2. Carissimo fratello, mi dà gioia e coraggio poter iniziare a scrivere questa lettera col nome di un apostolo: in tal modo tu puoi già comprendere facilmente quale sia il premio che ricevono i martiri.
C’è qui infatti un uomo di
nome Giacomo, un fedele che desidera vivere in maniera gradita a Dio. Egli sta
per rinunciare a dignità civili per assumere la dignità di coloro che seguono
Cristo. Ebbene, egli mi ha chiesto delle reliquie dei santi, bruciati così
di recente <da poter dire> che sono ancora fumanti. Ho detto che
quest’uomo sta per rinunciare ad una dignità: egli rinuncia agli onori di una
dignità che non può esser deposta, poiché è maturata <in una vita
vissuta> nella fedeltà a Dio. Esitai alquanto per non sembrare poco
prudente, e quindi, per riguardo, quasi rifiutai: ero combattuto interiormente
infatti dal timore di distribuire con leggerezza le cose sante. Ho fatto quel
che sempre deve fare chi avesse delle perplessità nel prendere una importante
decisione.
3.
Devo ammettere che la mia riluttanza avrebbe arrecato svantaggio a molte
persone, se non avessi avuto riguardo di Giacomo. Egli stesso avrebbe consegnato
i martiri a te, Giovanni, amico di Dio, e avrebbe così accresciuto la nostra
reciproca venerazione. L’ho
incaricato di portarli con amore, consegnandoteli con parole che mettano in luce
la loro santità. <Sono certo che> in tal modo i martiri stessi
riceveranno maggior gloria e il loro sangue rinsalderà nuovamente la nostra
fraternità, peraltro già saldamente fondata.
4.
Volentieri ho fatto mia anche questa motivazione, oltre ad altre ancora,
motivazione basata sulla fede, poiché essa, nella mia tristezza, mi dava
letizia. Ho indugiato, non ho rifiutato. Indugiai, così che da parte mia ci
fosse ancora quella lentezza per cui non ho meritato di seguire i miei amici <nel
martirio>. Ti
confesso che l’ho desiderato anch’io, ma non basta avere il desiderio per
ottenere la corona della giustizia, <il
riconoscimento cioè che si è graditi a Dio>!

Sezione dati:
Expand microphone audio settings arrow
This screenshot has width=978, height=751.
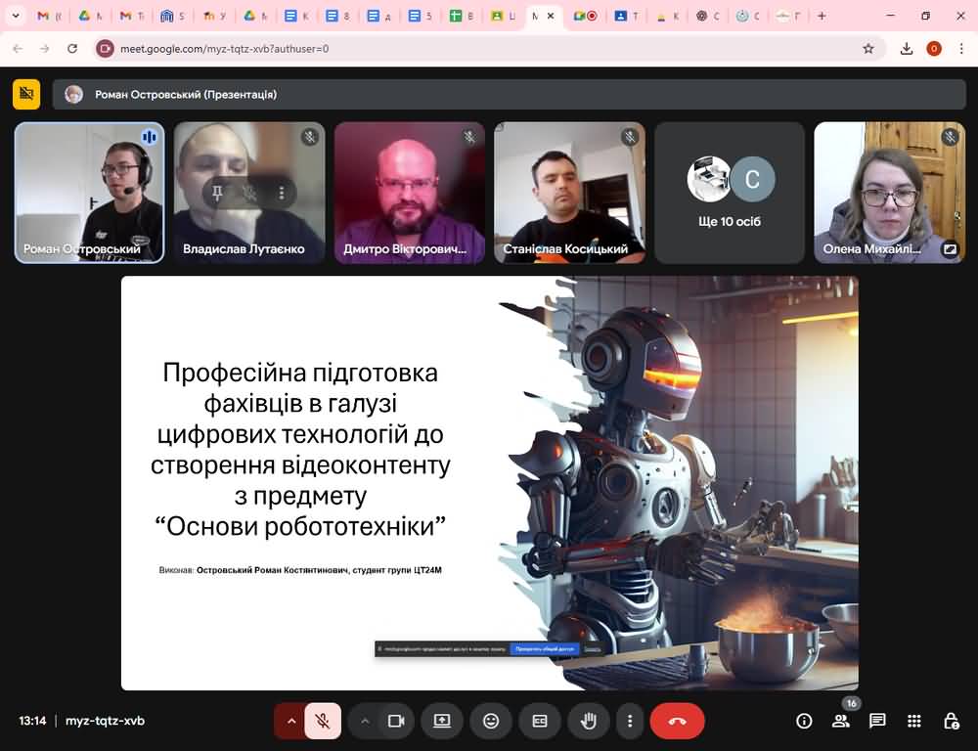(290, 721)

Esercizi:
1. Riassumi la lettera in due frasi.
2. Ricopia il passo della lettera compreso tra "2. Carissimo fratello, mi" e "ricevono i martiri.", estremi inclusi.

Risposte:
1. Nella lettera a Giovanni si racconta che Giacomo, un fedele che sta per rinunciare a dignità civili, ha chiesto reliquie di santi bruciati di recente, e che la richiesta ha suscitato esitazione per il timore di distribuire con leggerezza le cose sante. Alla fine Giacomo viene incaricato di portare i martiri a Giovanni, e chi scrive confessa di aver desiderato anche il martirio, ammettendo però che il desiderio non basta per ottenere la corona della giustizia.

2.
2. Carissimo fratello, mi dà gioia e coraggio poter iniziare a scrivere questa lettera col nome di un apostolo: in tal modo tu puoi già comprendere facilmente quale sia il premio che ricevono i martiri.